We're running into a problem doing a wrfx group analysis using FreeSurfer 4.5. Looks like the glmfit is having trouble with the weights. We tried running it for different subsets of our subjects, and get the same thing, so it's not one subject contaminating the analysis. Any guess where we should look for tracking this down? Presumably the cesvar files are screwed up somehow, which would imply something went wrong in the individual selxavg3's. But any ideas about what could lead to this? The individual overlays all seem to look ok.

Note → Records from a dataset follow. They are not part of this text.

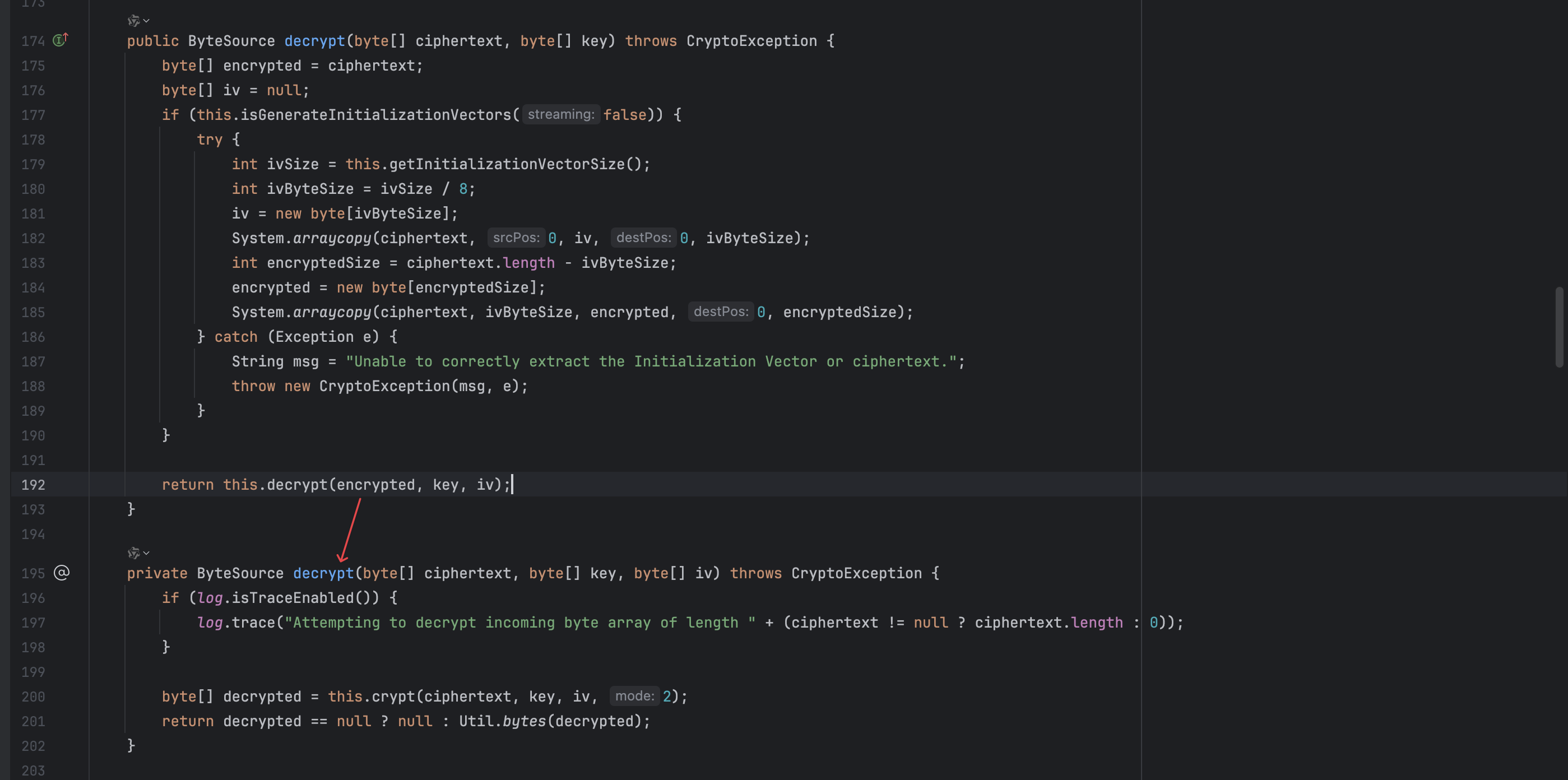Click getInitializationVectorSize method call on line 179
Screen dimensions: 1568x780
pos(507,164)
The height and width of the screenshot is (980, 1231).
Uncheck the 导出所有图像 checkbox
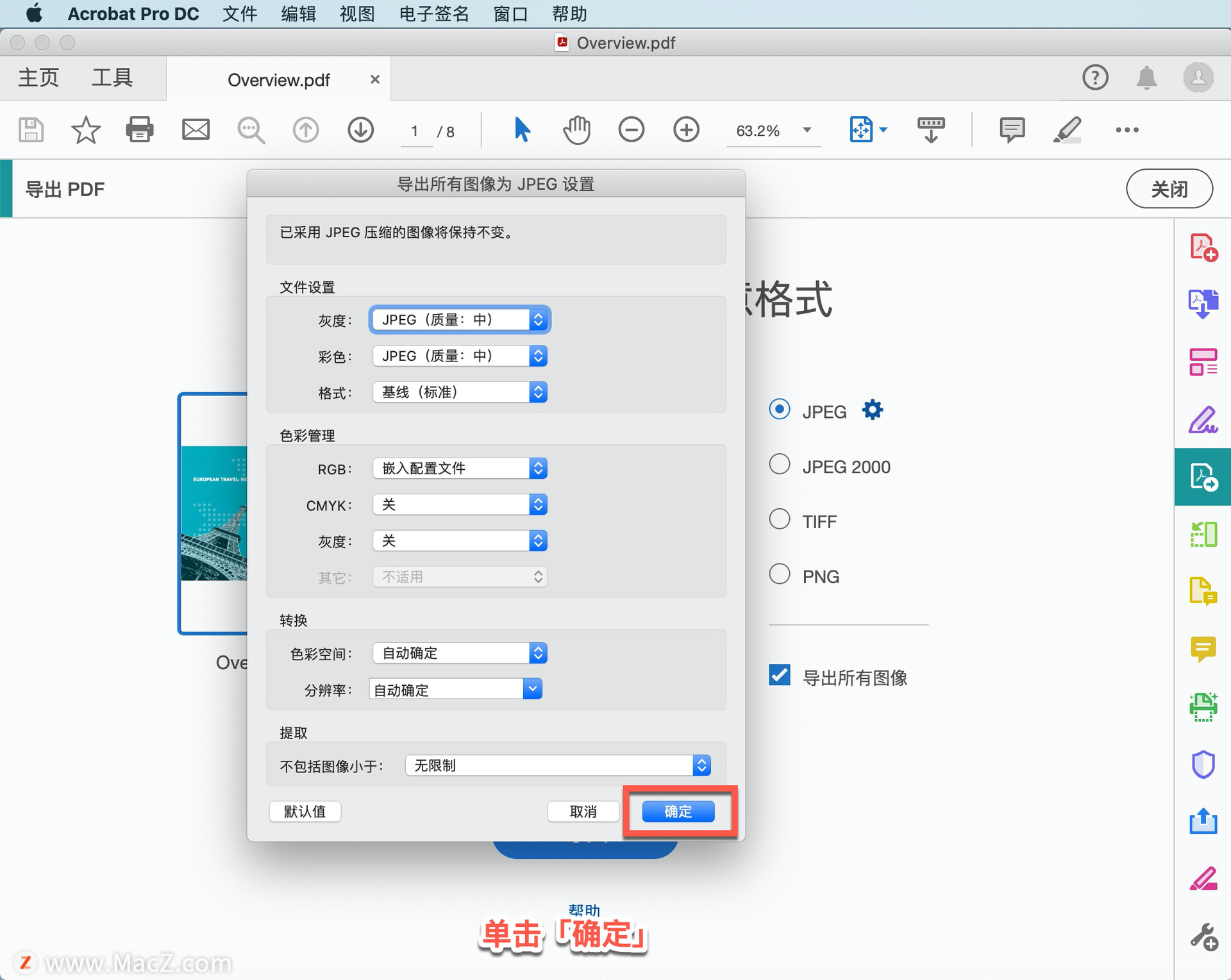[x=779, y=675]
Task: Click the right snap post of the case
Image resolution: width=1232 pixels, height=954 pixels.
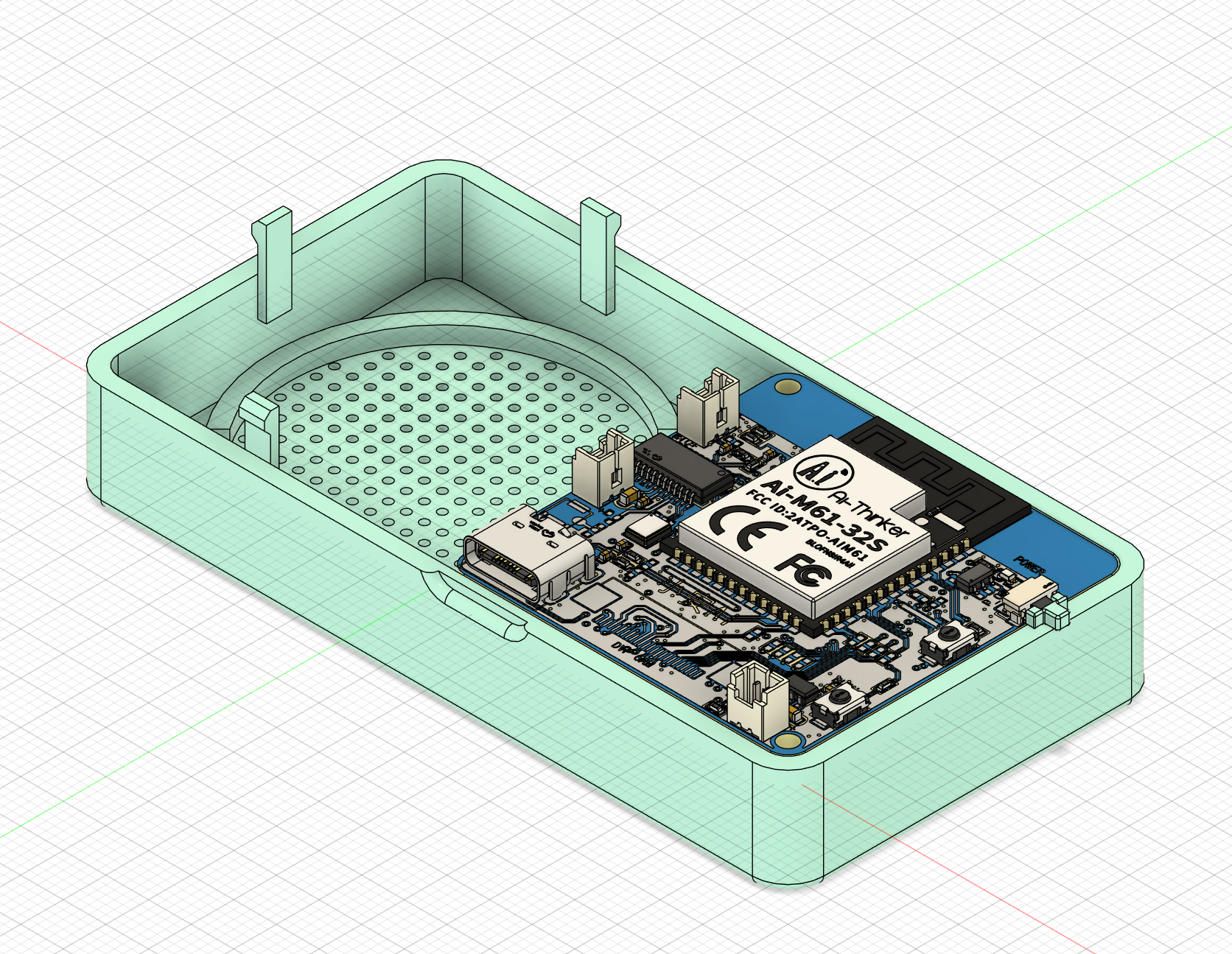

[sidkundu@brodmann all-vs-null]$ mri_glmfit --y tal.ces.nii --osgm --glmdir tal.wrfx.osgm --nii --mask ../tal.mask.nii --wls tal.cesvar.nii
$Id: mri_glmfit.c,v 1.138.2.15 2009/07/27 17:43:10 greve Exp $
cwd /home/sidkundu/freesurfer/sessions/Heading-TTP/1-24-12-TTP/TTP_analysis/all-vs-null
cmdline mri_glmfit --y tal.ces.nii --osgm --glmdir tal.wrfx.osgm --nii --mask ../tal.mask.nii --wls tal.cesvar.nii
sysname Linux
hostname
brodmann.bu.edumachine x86_64
user sidkundu
FixVertexAreaFlag = 1
UseMaskWithSmoothing 1
OneSampleGroupMean 1
y /home/sidkundu/freesurfer/sessions/Heading-TTP/1-24-12-TTP/TTP_analysis/all-vs-null/tal.ces.nii
logyflag 0
usedti 0
mask ../tal.mask.nii
maskinv 0
glmdir tal.wrfx.osgm
IllCondOK 0
DoFFx 0
wFile tal.cesvar.nii
weightinv 1
weightsqrt 1
Creating output directory tal.wrfx.osgm
Loading y from /home/sidkundu/freesurfer/sessions/Heading-TTP/1-24-12-TTP/TTP_analysis/all-vs-null/tal.ces.nii
Saving design matrix to tal.wrfx.osgm/Xg.dat
Matrix condition is 1
Pruning voxels by thr: 0.000000
Found 260736 voxels in mask
Saving mask to tal.wrfx.osgm/mask.nii
search space = 2.08589e+06
ERROR: MRInormWeights: value less than or eq to 0.
c=34, r=2, s=33, v=0